In the case of private language, the delusion is usually based on the belief that a word like pain or tree has the meaning it does because it is somehow “connected” to a feeling in my knee or to a picture of a tree in my head. But as Mr. L. Wittgenstein’s Philosophical Investigations proved in the 1950s, words actually have the meanings they do because of certain rules and verification tests that are imposed on us from outside our own subjectivities, viz., by the community in which we have to get along and communicate with other people. Wittgenstein’s argument centers on the fact that a word like tree means what it does for me because of the way the community I’m part of has tacitly agreed to use tree. What makes this observation so powerful is that Wittgenstein can prove that it holds true even if I am an angst-ridden adolescent pot-smoker who believes that there’s no way I can verify that what I mean by tree is what anybody else means by tree. Wittgenstein’s argument is very technical but goes something like:
(1) A word has no meaning apart from how it is actually used, and even if
(2) “The question of whether my use agrees with others has been given up as a bad job,”* still,
(3) The only way a word can be used meaningfully even to myself is if I use it “correctly,” with
(4) Correctly here meaning “consistently with my own definition” (that is, if I use tree one time to mean a tree and then the next time turn around and use tree to mean a golf ball and then the next time willy-nilly use tree to mean a certain brand of high-cal corporate cookie, etc., then, even in my own little solipsistic universe, tree has ceased really to “mean” anything at all), but
(5) The criterion of consistency-with-my-own-definition is satisfiable only if there exist certain rules that are independent of any one individual language-user (viz., in this case, me).
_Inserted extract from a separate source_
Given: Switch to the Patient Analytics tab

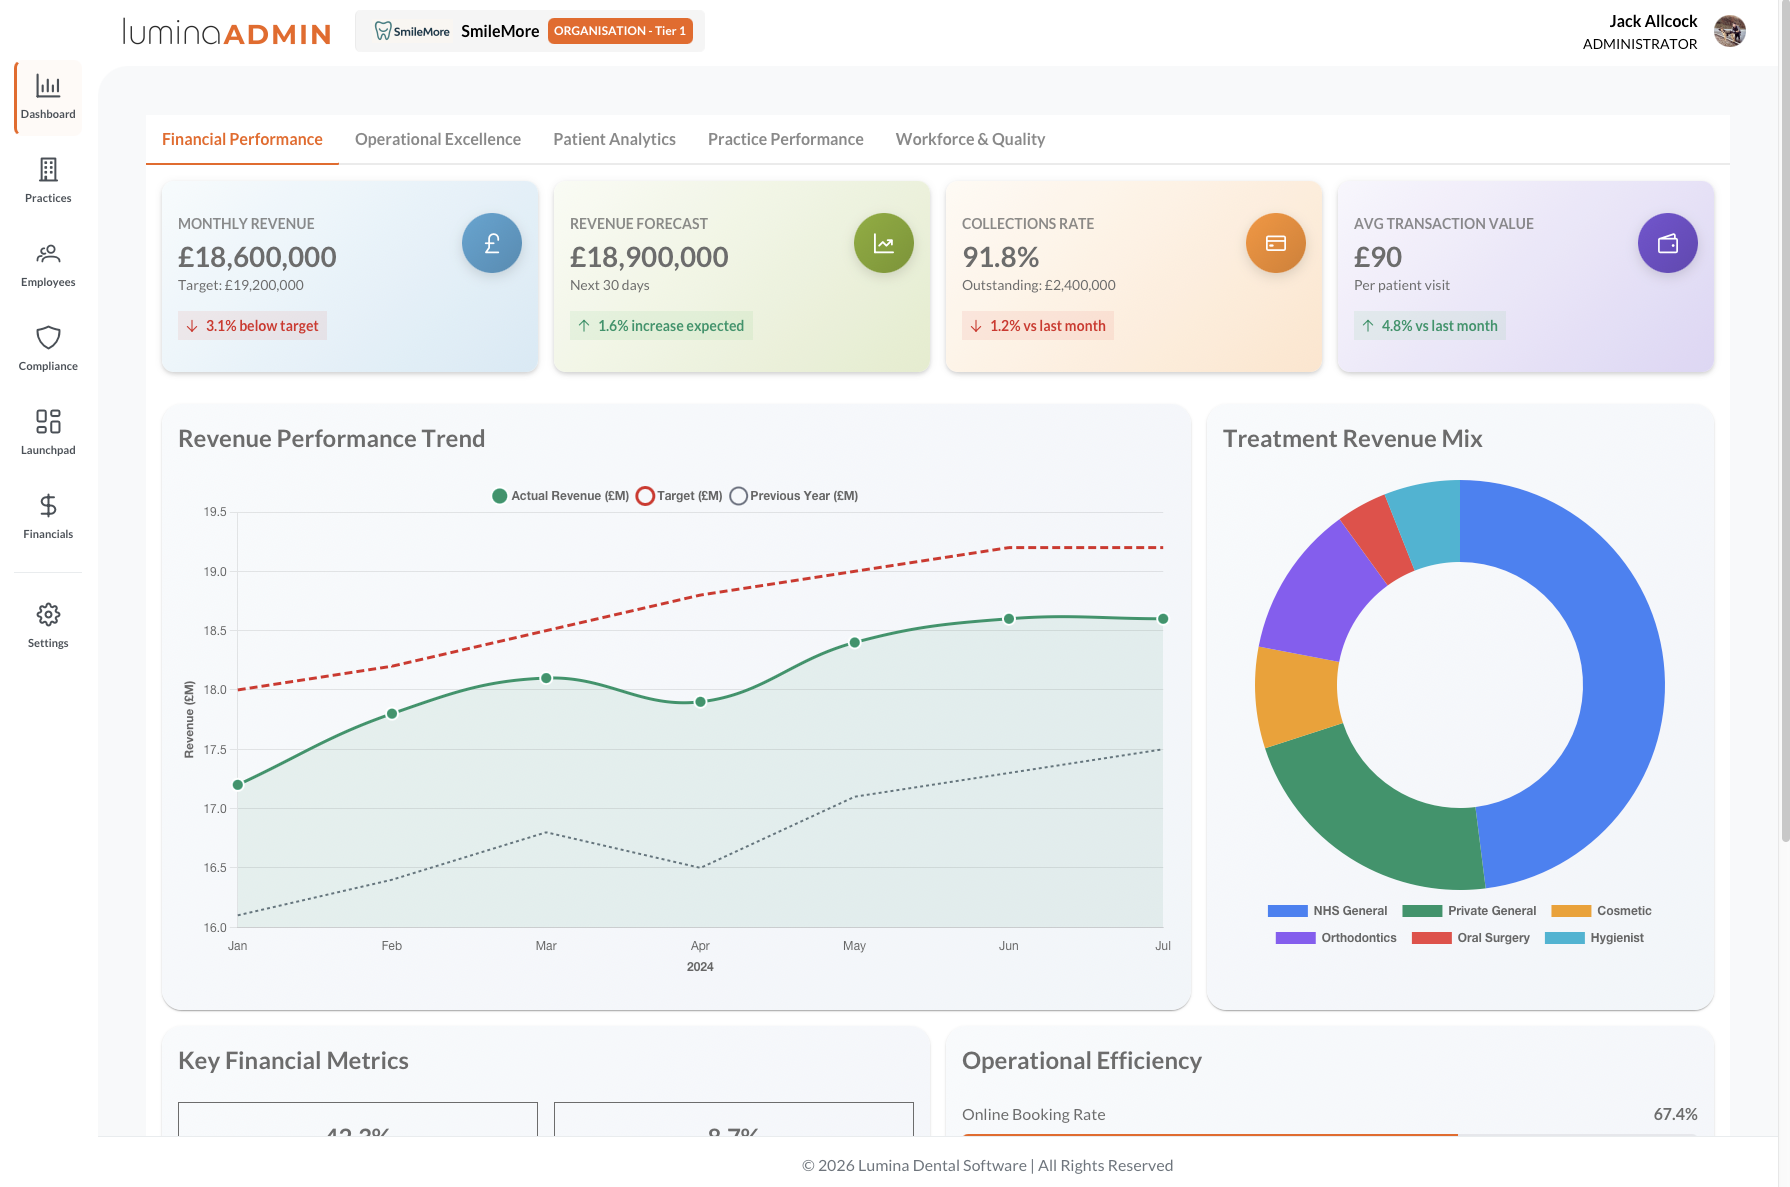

Without the existence of these external rules, there is no difference between the statement “I am in fact using tree consistently with my own definition” and the statement “I happen to be under the impression that I am using tree consistently with my own definition.” Wittgenstein’s basic way of putting it is: Now how is it to be decided whether I have used the [privately defined] word consistently? What will be the difference between my having used it consistently and its seeming to me that I have? Or has this distinction vanished?… If the distinction between ‘correct’ and ‘seems correct’ has disappeared, then so has the concept correct. It follows that the ‘rules’ of my private language are only impressions of rules. My impression that I follow a rule does not confirm that I follow the rule, unless there can be something that will prove my impression correct. “And that something cannot be another impression — for this would be as if someone were to buy several copies of the morning paper to assure himself that what it said was true.”
Step (5) is the real kicker; step (5) is what shows that even if the involuted adolescent decides that he has his own special private definition of tree, he himself cannot make up the “rules of consistency” via which he confirms that he’s using tree the way he privately defined it — i.e., “The proof that I am following a rule must appeal to something independent of my impression that I am.”